AKO not user-friendly, officials say
ATLANTA In one of his first decisions as the new Army chief of staff, Gen. Peter Schoomaker told the service's top information technology executives to make the popular Army Knowledge Online portal easier to use, Army IT officials said.
Schoomaker also inquired about putting AKO permanently on the Defense Department's classified Secret Internet Protocol Network (SIPRNET).
The Office of the Chief Information Officer must soon submit a study to Schoomaker on these ideas, said Lt. Gen. Steve Boutelle, the Army's CIO, speaking last week at the 2003 Army Directors of Information Management Conference.
"He's a very focused chief," Boutelle said, addressing the conference, which is cosponsored by his office and the Armed Forces Communications and Electronics Association. "I've had a lot of contact with him. He's very focused on technology, data links and satellite communications. He is also focused on warfighting and building on [former Army chief of staff, Gen. Eric] Shinseki's legacy."
FYI: Army Knowledge Online
The purpose of the Army Knowledge Online portal is to allow soldiers to quickly find and receive the latest information. The idea is to provide a portal through which users can gain quick access to Army news, distance-learning opportunities, lifetime e-mail accounts, a search engine and a chat room.
AKO's popularity grew as Army Knowledge Management, which aims to make information easily accessible and usable, expanded servicewide.
The number of portal users increased from 61,000 in June 2000 to 1.47 million in August 2003, and the portal exchanged more than 10 million instant messages in July.
AKO proved an invaluable resource in Iraq as soldiers and logisticians used SIPRNET to communicate and access warfighting and supply information. The Army took the portal's backup site and connected it to the secret network, leaving AKO without redundancy.
Army generals, soldiers and support personnel, however, apparently consider AKO difficult to use. A civilian user at the conference asked if the service discussed hiring librarians to better catalog information.
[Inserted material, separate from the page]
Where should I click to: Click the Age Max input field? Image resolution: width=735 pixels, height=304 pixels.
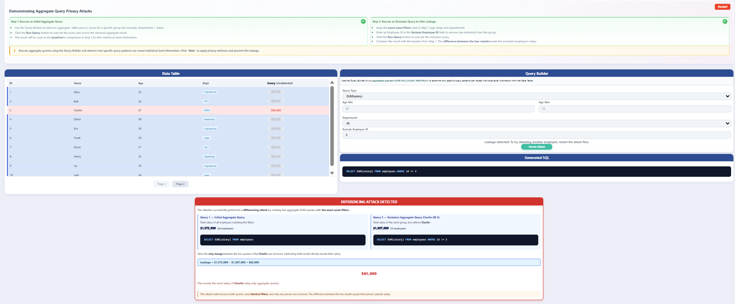(634, 109)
Gary Winkler, the CIO's director of enterprise integration, responded that the office does employ librarians and they often discuss new ways of grouping data. But the service will further research this concern, he said. "I never thought I would hear that Army Knowledge Online was critical to the combat in Iraq," said Army Deputy CIO Dave Borland.
An Army official acknowledged that the service spends $30 million annually on the portal.
But as AKO use grows, so does scrutiny of it, Army and industry officials said. Since 2000, the service has pulled money from other programs to fund it, but the Army will fund the portal as a single budget line item for the first time in its 2005-2009 future years defense plan, which is now under way, Borland said.
Schoomaker's question about putting AKO permanently on SIPRNET could be a controversial one, Army and industry officials said. Portal users then would require a classified clearance, which may be unrealistic, they said.
Schoomaker, former head of Special Operations Command, became chief of staff in July after Shinseki retired in June.
Most service and industry officials credit Shinseki for starting the service's transformation from a heavy, slow-to-deploy force to a lighter, rapidly deployable one.
But Army and industry officials expect Schoomaker to tweak Shinseki's four-year initiative, which he likely will announce this week at the Association of the United States Army annual conference in Washington, D.C.
Army and industry officials think Schoomaker will digitize the entire service through his fine-tuning.